Background Large-scale genome projects have advanced the characterization of human genetic diversity; however, the lack of deeply sequenced, multiomic resources representing the Korean population has limited systematic evaluation of population-specific variation and its functional and translational impact. Results We present Korea10K, a population-scale genomic and multiomic resource comprising 10,239 high-depth whole genomes (mean coverage 30×) with integrated molecular and phenotypic data. Analysis of 9,000 unrelated individuals enabled near-complete discovery of rare and ultra-rare variants and supported the construction of a high-resolution, population-specific imputation panel. Koreans exhibit pronounced autosomal genetic homogeneity despite substantial diversity in Y-chromosomal, mitochondrial, and HLA lineages, reflecting long-term demographic continuity. We further identified 16.4 million variants that alter CpG dinucleotide context, revealing widespread sequence-driven modulation of the genomic CG landscape.

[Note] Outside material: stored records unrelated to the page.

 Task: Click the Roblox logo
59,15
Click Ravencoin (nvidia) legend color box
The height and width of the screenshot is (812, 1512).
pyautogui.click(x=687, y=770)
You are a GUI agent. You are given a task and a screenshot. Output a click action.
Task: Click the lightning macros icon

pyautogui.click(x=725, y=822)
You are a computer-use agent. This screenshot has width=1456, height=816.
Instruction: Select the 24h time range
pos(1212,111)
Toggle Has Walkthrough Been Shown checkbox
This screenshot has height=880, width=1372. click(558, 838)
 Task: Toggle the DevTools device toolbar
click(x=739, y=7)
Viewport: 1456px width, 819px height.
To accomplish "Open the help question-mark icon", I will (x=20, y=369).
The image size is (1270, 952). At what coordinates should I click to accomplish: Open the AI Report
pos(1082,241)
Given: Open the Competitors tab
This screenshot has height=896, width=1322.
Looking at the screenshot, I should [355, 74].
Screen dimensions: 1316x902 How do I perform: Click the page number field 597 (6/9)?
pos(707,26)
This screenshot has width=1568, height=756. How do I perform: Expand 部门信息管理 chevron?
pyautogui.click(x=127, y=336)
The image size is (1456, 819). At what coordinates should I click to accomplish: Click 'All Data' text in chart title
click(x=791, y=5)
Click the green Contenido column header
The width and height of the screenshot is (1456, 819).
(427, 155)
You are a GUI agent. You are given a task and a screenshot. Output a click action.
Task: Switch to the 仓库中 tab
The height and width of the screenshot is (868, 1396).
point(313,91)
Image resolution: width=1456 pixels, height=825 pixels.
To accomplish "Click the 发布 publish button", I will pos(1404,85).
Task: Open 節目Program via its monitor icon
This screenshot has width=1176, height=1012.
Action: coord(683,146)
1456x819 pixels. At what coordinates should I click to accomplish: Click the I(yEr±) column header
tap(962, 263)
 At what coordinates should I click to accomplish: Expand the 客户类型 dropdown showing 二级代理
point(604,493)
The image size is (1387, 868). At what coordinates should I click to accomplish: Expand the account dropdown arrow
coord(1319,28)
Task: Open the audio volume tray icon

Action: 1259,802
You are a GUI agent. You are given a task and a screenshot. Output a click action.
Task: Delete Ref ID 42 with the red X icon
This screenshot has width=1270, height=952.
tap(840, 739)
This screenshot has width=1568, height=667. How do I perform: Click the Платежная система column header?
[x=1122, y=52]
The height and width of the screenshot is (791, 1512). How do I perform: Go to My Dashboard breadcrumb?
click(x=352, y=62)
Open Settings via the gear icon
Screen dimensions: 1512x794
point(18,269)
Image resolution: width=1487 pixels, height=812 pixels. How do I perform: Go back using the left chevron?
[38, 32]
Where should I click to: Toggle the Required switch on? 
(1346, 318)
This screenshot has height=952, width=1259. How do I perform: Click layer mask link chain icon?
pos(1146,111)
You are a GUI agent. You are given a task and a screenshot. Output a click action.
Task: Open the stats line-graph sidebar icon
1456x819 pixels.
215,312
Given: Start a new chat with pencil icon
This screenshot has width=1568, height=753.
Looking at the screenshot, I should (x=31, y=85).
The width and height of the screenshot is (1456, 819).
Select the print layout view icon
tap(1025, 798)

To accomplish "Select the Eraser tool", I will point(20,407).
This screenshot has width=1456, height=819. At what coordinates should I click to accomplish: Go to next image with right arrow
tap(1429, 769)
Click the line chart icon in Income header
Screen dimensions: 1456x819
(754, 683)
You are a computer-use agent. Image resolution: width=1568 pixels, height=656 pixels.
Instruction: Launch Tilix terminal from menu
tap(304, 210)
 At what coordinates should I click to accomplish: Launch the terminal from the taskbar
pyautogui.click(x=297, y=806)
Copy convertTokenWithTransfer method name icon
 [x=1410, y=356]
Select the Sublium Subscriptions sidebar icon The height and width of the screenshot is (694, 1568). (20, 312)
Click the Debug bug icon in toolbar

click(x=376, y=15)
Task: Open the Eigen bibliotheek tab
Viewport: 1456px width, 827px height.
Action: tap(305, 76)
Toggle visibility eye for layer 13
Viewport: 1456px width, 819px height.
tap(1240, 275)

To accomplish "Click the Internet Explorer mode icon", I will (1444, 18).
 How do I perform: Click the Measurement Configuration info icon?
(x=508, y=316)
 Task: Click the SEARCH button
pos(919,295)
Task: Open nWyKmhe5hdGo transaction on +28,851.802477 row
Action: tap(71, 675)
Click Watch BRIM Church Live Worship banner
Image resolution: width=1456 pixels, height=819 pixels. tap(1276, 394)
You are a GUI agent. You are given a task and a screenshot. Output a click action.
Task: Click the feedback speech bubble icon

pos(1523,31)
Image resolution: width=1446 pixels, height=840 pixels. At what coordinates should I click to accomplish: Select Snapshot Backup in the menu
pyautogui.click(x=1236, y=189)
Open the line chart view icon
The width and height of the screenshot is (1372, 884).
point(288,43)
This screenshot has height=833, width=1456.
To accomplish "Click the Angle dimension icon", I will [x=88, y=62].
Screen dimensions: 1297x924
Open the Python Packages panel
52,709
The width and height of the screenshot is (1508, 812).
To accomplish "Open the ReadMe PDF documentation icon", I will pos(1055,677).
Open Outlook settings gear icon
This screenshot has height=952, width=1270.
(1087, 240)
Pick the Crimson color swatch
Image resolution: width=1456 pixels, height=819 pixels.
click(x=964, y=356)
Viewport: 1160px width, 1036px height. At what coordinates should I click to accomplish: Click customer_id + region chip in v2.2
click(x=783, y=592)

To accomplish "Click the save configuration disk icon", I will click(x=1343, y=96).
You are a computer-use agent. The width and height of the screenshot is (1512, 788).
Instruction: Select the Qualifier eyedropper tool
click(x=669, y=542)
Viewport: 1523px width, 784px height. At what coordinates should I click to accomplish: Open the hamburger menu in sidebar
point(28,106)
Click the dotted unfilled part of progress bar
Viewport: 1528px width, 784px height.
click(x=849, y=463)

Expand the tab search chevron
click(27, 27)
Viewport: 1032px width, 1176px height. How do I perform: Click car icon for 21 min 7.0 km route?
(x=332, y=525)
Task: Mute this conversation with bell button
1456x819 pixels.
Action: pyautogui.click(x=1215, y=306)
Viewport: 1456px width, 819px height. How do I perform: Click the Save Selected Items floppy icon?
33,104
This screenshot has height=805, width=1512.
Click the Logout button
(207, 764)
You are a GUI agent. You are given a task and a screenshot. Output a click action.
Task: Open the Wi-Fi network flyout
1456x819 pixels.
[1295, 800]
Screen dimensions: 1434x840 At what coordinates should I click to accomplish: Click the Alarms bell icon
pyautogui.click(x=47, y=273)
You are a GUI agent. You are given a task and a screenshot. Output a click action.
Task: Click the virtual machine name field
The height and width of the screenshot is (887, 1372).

Notably, population-specific CG-eliminating variants disrupt CpG probe targets in widely used methylation arrays, introducing a systematic source of bias in epigenome-wide association studies and epigenetic clock estimation. Conclusion Korea10K establishes a high-resolution genomic and multiomic reference for the Korean population and reveals a previously unrecognized interaction between genetic variation and epigenomic measurement. This resource provides a foundation for precision medicine and highlights the need for ancestry-aware interpretation of molecular data.